她走到近前,将匣子推到叶凡手边,打开时溢出淡淡药香:“三枚九转回魂丹,五张隐踪符。符纸是用寒蝉翼浸了露水画的,阴脉邪修的神识扫过会像沾了蛛网,甩都甩不掉。”她指尖在匣底轻轻一按,暗格弹出颗鸽蛋大的夜明珠:“这颗含光珠能破幻境,要是遇到迷阵...”话音突然顿住,她垂眸盯着自己绞在一起的手指,“我...我前日翻寒梅阁的古卷,见无名谷有‘千幻’的别称。”
“阿雪。”叶凡伸手覆住她微凉的手背。苏倾雪猛地抬头,眼底泛着水光,却在触及他目光时迅速弯起嘴角,像朵在夜雾里绽开的昙花:“我没事。倒是你...”她抽回手,将夜明珠塞进叶凡掌心,“林姑娘的剑能破万法,但人心的幻...还是要靠自己。”
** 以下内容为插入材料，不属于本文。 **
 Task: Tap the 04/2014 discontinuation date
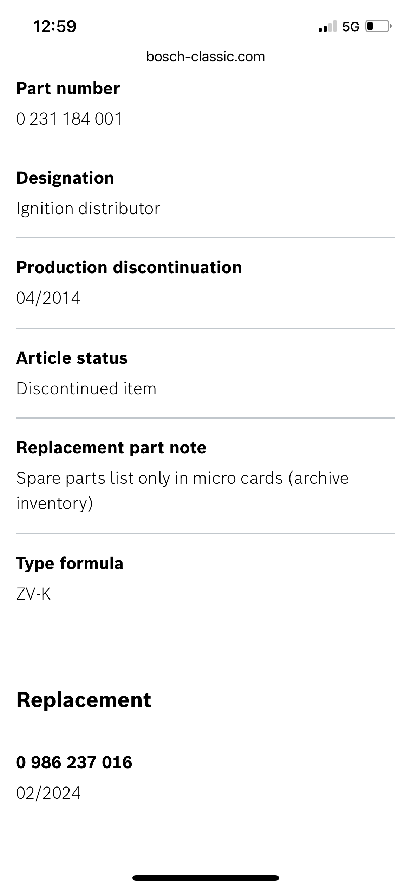point(48,298)
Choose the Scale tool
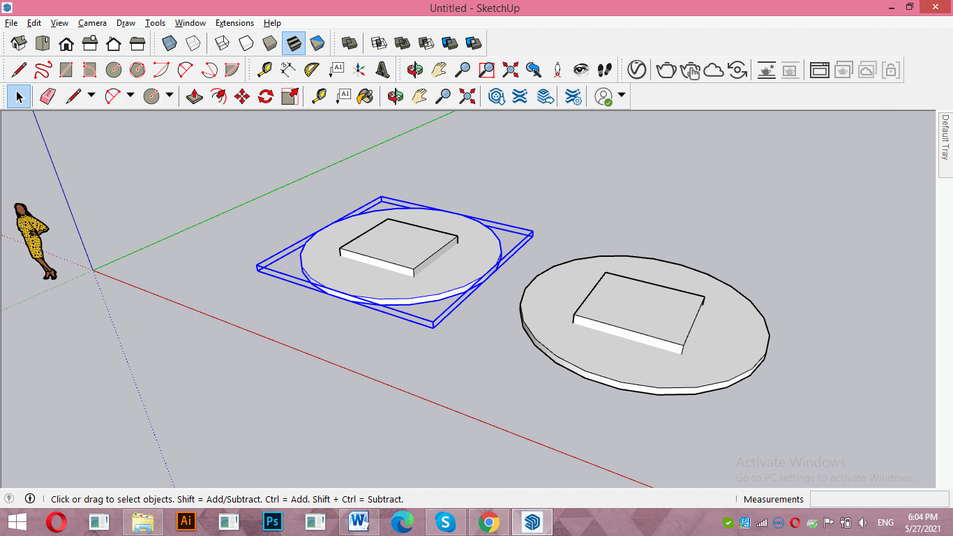This screenshot has height=536, width=953. 290,96
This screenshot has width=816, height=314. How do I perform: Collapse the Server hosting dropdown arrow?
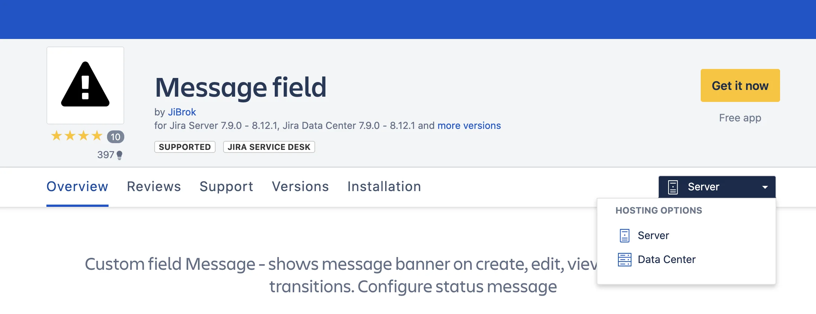coord(765,187)
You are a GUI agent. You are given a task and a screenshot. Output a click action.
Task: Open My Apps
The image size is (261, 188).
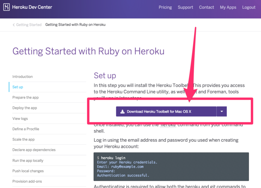pyautogui.click(x=228, y=7)
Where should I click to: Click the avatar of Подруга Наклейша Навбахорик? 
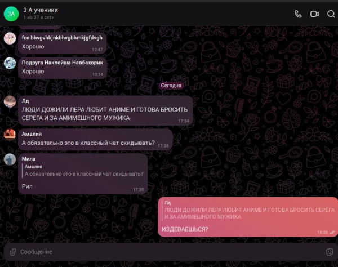tap(10, 63)
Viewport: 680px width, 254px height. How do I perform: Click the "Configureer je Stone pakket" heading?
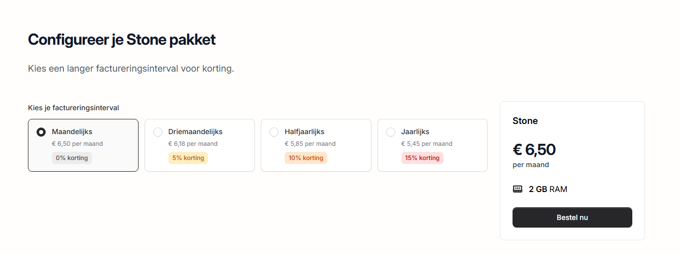(x=122, y=40)
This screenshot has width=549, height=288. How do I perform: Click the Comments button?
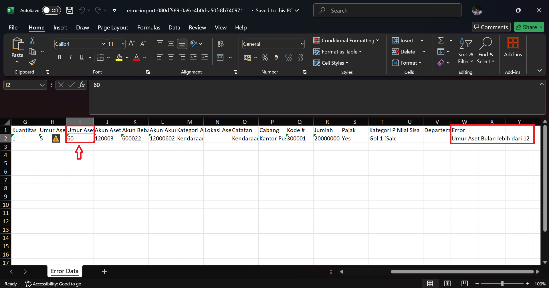coord(491,27)
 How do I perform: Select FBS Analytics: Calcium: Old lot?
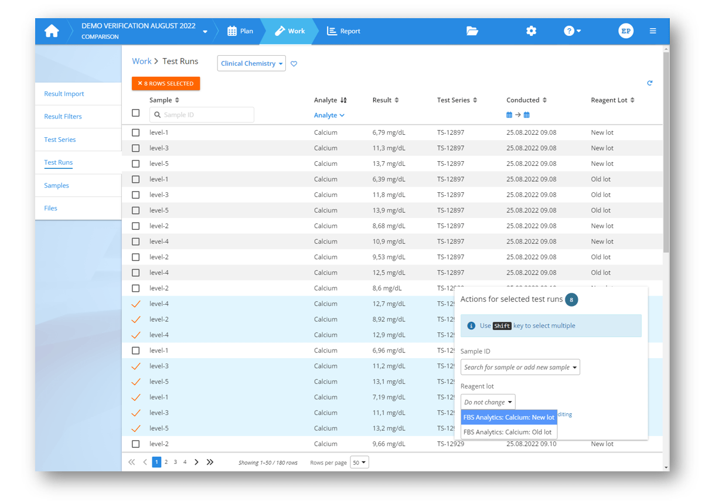[x=507, y=432]
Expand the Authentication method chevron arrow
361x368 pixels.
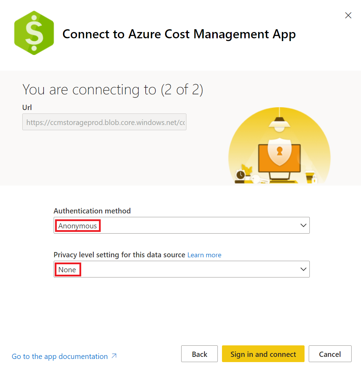(x=303, y=226)
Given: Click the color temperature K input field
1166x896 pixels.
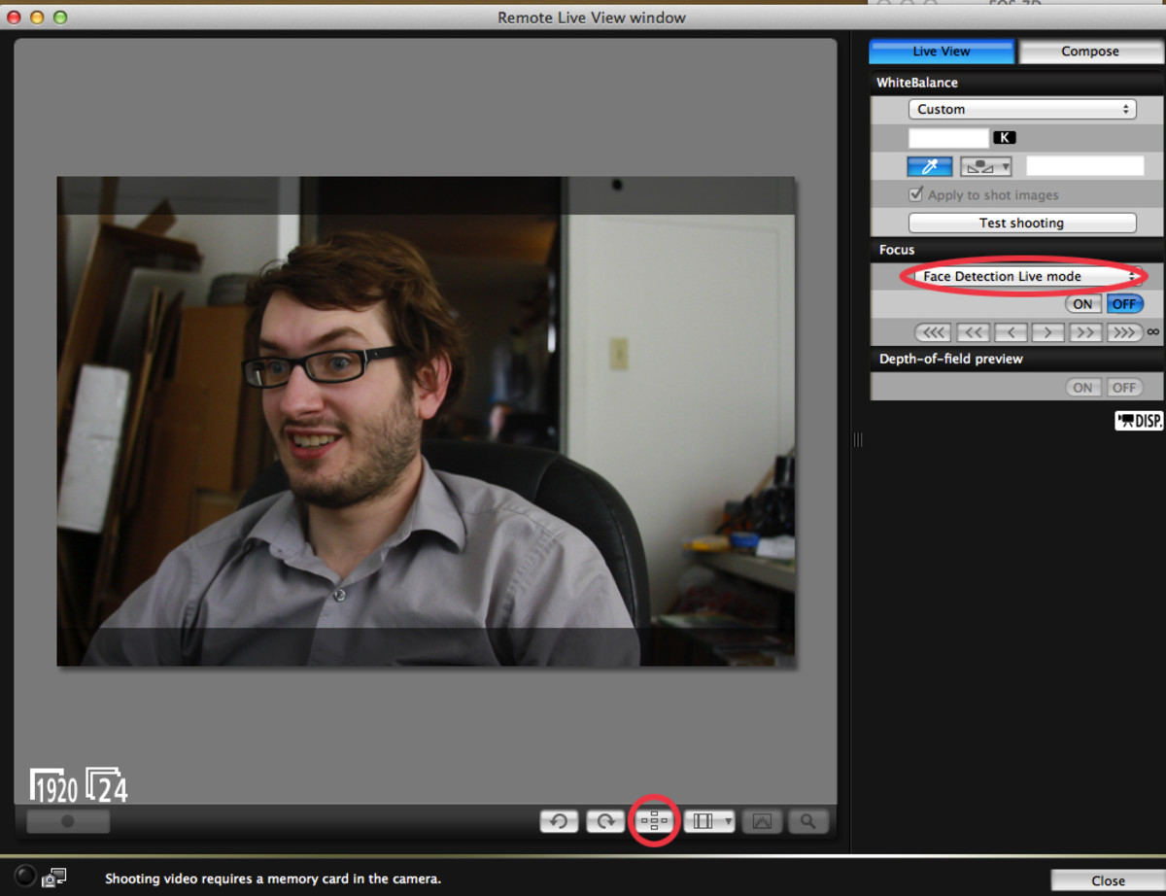Looking at the screenshot, I should coord(948,138).
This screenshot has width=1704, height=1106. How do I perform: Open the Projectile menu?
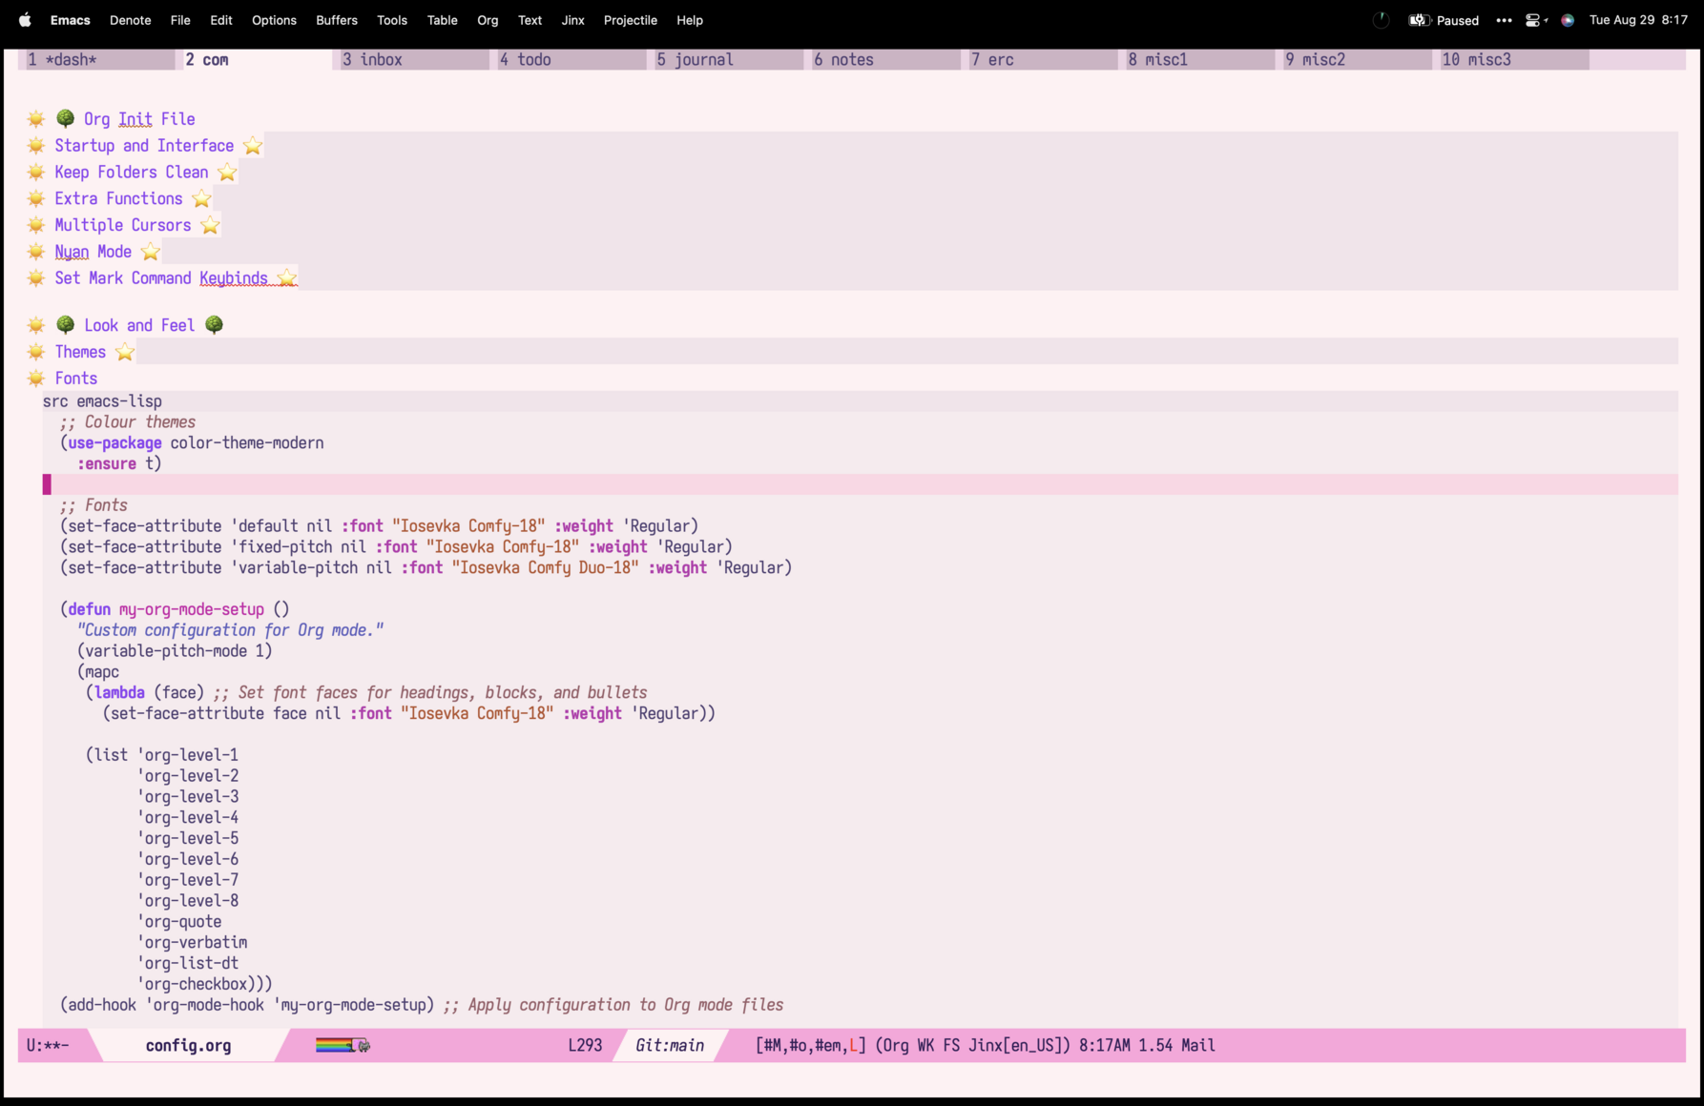pos(630,20)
“该走了。”秦挽霜的声音从村口传来。大楚长公主卸了男装,玄色劲装束着银甲,腰间唐刀的血槽在暮色里泛着冷光。
她走到石桌前,将一卷羊皮地图拍在叶凡面前:“这是我让暗卫连夜画的漠北地形图,无名谷入口有三处可能的机关,我标了红点。”她顿了顿,目光扫过林昭月腰间的剑,又落在叶凡脸上,“若两日后未收到传讯,我带三千玄甲军踏平那山谷。”
叶凡喉头一热。他望着四个姑娘:苏倾雪的指尖还沾着丹砂,林昭月的剑穗被风吹得轻晃,楚红妆的青蛇正往她发间钻,秦挽霜的银甲映着最后一缕天光——前世他独自站在天道碑前时,从没想过有朝一日,会有这样几个人,把后背交给他。
“等我们回来。”他将檀木匣收进内天地,竹片贴身放好,“带破阴脉的法子,带...带你们要的答案。”
林昭月已经先一步翻身上马。她勒住缰绳,侧头看他,嘴角扬起极淡的笑:“再磨蹭,月上中天都出不了青岚城。”
马蹄声碎了暮色。叶凡望着渐渐缩小的村庄,苏倾雪的身影还立在槐树下,像株守着归人的玉兰;楚红妆跳上屋顶挥手,银铃响成一片;秦挽霜的唐刀在最后一抹天光里一闪,像道未说出口的誓言。
这一路走得极艰难。漠北的风卷着沙砾打在脸上,像无数细针。第三日午后,两人在山坳里歇脚时,林昭月的剑穗已结了层薄冰——她硬是用剑气劈开了三处暗河,替叶凡挡了半宿的暴雪。
“到了。”第七日辰时,林昭月突然勒住马。叶凡抬头,只见两座陡峭的山壁间夹着条仅容一人通过的缝隙,缝隙里飘出若有若无的药香。他运转内天地,神识如涟漪般荡开——果然,山壁上刻着密密麻麻的阵纹,看似杂乱,实则暗含“困龙”之局。
“退三步。”他拉住林昭月的手腕。少女的手在他掌心绷得笔直,像柄蓄势待发的剑。叶凡闭目,内天地里的天道之力自动流转,将阵纹残缺处补全。再睁眼时,山壁上的纹路突然亮了,像被点燃的星子。